Chevrolet Orlando Dynamisch Exterieur Front Seite
Talente gibt es genug.
 

Vorstellung: Chevrolet Orlando

Chevrolet will bei den gerade wieder in Mode kommenden Kompaktvans mitmischen.

24.01.2011 Autorevue Magazin

Der erste Rundgang um den Orlando hinterlässt einen ein wenig ratlos, was gewiss nicht negativ verstanden werden soll. Die Einordnung fällt schwer. Von der Größe her ist er am ehesten mit Grand ­Scénic, Grand C-Max und Touran vergleichbar, dazu wird allerdings eine leicht ­martialische Offroad-Mimik serviert.

Kann man den kleineren PT-Cruiser-Klon HHR noch klar der US-Schule zuordnen, fühlt sich der Orlando durch und durch europäisch an. Er baut auf der Cruze- (also auch Astra)-Plattform auf, was sich angenehm im Fahrverhalten bemerkbar macht. Der Spagat zwischen Komfort und Knackigkeit ist gut gelungen, verglichen mit den pomadigen Lenkungen früherer Tage wirkt diese geradezu gefühlsecht.

Der 140-PS-Benziner bleibt unauffällig, dennoch fehlt uns ein bissl die Vorstellungskraft, voll beladen Autobahnsteigungen zu erklimmen, ist doch die Beschleunigung eher milde. Besser können das die laufruhigen Diesel (130 oder 163 PS) – dem üppigen Drehmoment sei Dank. Für die Bequemen: Die starke Version gibt es auch mit Sechsstufenautomatik.
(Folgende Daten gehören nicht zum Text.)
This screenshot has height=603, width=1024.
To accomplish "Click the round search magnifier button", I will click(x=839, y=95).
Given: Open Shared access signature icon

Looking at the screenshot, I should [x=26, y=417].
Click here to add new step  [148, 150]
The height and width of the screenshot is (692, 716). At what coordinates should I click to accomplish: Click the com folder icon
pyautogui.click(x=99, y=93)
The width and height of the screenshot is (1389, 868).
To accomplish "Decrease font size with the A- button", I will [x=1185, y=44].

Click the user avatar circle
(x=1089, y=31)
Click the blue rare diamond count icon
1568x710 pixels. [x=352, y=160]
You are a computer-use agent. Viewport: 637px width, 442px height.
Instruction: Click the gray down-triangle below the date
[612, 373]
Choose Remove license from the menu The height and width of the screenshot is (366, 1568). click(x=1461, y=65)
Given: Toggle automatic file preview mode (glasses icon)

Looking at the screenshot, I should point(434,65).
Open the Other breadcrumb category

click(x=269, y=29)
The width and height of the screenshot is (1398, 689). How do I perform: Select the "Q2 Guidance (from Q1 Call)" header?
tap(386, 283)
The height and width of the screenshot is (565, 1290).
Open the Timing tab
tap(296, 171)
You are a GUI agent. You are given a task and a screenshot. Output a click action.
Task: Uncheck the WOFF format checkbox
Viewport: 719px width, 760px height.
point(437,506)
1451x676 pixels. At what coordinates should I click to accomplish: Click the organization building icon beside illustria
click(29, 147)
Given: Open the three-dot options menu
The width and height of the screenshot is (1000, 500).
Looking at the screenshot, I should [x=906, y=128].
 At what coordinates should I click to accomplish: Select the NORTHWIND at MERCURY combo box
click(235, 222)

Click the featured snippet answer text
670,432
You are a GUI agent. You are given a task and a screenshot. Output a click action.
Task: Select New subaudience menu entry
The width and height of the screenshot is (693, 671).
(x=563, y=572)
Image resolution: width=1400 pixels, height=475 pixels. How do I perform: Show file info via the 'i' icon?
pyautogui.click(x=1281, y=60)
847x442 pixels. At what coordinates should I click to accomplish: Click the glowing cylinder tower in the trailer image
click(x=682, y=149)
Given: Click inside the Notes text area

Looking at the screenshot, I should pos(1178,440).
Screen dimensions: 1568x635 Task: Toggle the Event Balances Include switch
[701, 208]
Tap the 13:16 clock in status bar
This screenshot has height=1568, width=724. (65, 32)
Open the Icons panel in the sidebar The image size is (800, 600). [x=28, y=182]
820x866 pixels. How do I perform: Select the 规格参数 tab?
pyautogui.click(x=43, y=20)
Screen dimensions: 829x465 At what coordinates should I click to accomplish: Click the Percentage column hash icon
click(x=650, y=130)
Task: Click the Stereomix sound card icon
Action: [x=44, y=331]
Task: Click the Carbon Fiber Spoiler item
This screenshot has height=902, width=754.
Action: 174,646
Das Interieur erinnert stark an neuere Opel, was als Kompliment verstanden werden darf. Ablagen finden sich allerorts – clever ist das Fach hinter der Audio-Blende, in dem man seinen iPod sichtgeschützt unterbringen kann. Die Paradedisziplin ist natürlich das Platzangebot: Der Chevy kommt serienmäßig als Siebensitzer, wobei die letzte Reihe aufgrund der Kopffreiheit etwas eng geschnitten ist. Der Zustieg geht dank der wickelbaren zweiten Reihe problemlos. Sind alle Sitze umgelegt, ergibt sich eine ebene Ladefläche. Schade: Durch das Offroadstyling ist die Ladekante recht hoch geraten.